Prostate Cancer FAQs
Reviewed by John P. Cunha, DO, FACOEP
- What is prostate cancer?
- What are the risk factors for developing prostate cancer?
- What are common signs and symptoms of prostate cancer?
- How is prostate cancer diagnosed?
- What percentage of prostate cancer diagnoses are made early?
- True or false: Doctors recommend regular PSA testing for prostate cancer.
- How is prostate cancer treated?
- Survival rates for those diagnosed with prostate cancer have improved. True or false?
- Prostate cancer is the most common cancer in men. True or false?
- Improve your Health I.Q. on Prostate Cancer
- Prostate Cancer Related Slideshows
- Prostate Cancer Related Image Collections
Q:What is prostate cancer?
A:The prostate gland is a walnut-sized gland that is part of the male reproductive system. It is located below the bladder and in front of the rectum and it makes some of the fluid that is part of semen. Prostate cancer occurs when cells grow out of control in the prostate gland.
Q:What are the risk factors for developing prostate cancer?
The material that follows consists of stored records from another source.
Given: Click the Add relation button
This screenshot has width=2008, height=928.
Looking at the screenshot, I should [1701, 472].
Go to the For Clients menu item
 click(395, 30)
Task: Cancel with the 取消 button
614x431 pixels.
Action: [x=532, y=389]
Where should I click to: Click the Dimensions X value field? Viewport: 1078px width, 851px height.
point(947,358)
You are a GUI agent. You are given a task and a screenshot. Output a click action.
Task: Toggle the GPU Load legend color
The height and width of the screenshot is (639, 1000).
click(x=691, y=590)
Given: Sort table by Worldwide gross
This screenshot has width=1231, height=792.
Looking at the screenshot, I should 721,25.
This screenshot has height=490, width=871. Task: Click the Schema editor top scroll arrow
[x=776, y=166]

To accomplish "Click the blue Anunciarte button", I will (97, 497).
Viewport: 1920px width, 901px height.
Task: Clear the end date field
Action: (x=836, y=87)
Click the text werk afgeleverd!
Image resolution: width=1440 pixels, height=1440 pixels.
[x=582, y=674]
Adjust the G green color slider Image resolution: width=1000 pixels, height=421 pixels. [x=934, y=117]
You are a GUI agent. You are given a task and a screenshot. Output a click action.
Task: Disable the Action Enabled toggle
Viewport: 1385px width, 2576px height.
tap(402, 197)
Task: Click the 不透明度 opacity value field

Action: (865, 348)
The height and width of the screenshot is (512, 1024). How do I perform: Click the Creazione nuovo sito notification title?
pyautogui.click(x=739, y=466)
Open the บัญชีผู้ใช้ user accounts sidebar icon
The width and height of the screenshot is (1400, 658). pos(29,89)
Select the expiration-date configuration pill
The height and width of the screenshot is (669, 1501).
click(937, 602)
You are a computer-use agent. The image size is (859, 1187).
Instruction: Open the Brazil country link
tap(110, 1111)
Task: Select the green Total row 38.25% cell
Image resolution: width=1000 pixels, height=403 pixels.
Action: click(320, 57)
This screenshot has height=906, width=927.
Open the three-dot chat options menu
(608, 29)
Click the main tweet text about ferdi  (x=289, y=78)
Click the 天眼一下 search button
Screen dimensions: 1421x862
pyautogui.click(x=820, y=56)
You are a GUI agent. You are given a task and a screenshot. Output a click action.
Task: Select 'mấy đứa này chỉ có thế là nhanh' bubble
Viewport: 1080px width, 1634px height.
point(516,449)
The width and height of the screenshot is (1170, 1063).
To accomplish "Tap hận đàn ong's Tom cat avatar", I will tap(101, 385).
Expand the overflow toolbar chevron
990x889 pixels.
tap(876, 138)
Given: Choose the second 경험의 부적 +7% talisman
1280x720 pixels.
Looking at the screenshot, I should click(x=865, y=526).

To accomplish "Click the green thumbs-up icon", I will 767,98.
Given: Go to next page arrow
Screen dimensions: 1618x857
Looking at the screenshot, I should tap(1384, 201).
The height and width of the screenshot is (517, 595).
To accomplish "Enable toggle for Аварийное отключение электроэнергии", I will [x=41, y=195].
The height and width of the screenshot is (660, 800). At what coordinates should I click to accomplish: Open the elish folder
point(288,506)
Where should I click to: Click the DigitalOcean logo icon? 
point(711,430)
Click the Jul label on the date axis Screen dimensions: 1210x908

A:The primary risk factor for prostate cancer is age over 65 years.
About 60% of all cases of prostate cancer are diagnosed in men 65 and older, and the average age of diagnosis is 66. Other risk factors for prostate cancer include ethnicity (African-American men and Caribbean men are diagnosed more often than men of other races), family history, and certain genes. Smoking does not increase one's risk of getting prostate cancer, but some studies have found that it may increase the chances of dying from prostate cancer.
Q:What are common signs and symptoms of prostate cancer?
A:Many men may have no symptoms of prostate cancer, which is why screening is important. If there are symptoms, they may include:
Many men may have no symptoms of prostate cancer, which is why screening is important. If there are symptoms, they may include:
- Urinary frequency or urgency
- Painful urination
- Weak or interrupted urination
- Difficulty starting urination or holding back urination
- Trouble having an erection
- Painful ejaculation
- Decreased ejaculate amounts
- Blood in the urine or semen
Q:How is prostate cancer diagnosed?
A:Prostate cancer is diagnosed with both a blood test and a physical examination.
The prostate-specific antigen (PSA) test measures PSA levels in the blood. PSA is a protein produced by the prostate and high levels in the blood may indicate prostate cancer. Part of the physical exam involves a digital rectal examination (DRE), in which a doctor inserts a finger into the rectum to feel the prostate gland. If the doctor detects a lump, that may indicate prostate cancer. If either the PSA test or the DRE is abnormal, a biopsy may be ordered to confirm a diagnosis.
Q:What percentage of prostate cancer diagnoses are made early?
A:Due to the widespread implementation of PSA screening in the United States, more than 90% of all cases of prostate cancer are diagnosed early.
Q:True or false: Doctors recommend regular PSA testing for prostate cancer.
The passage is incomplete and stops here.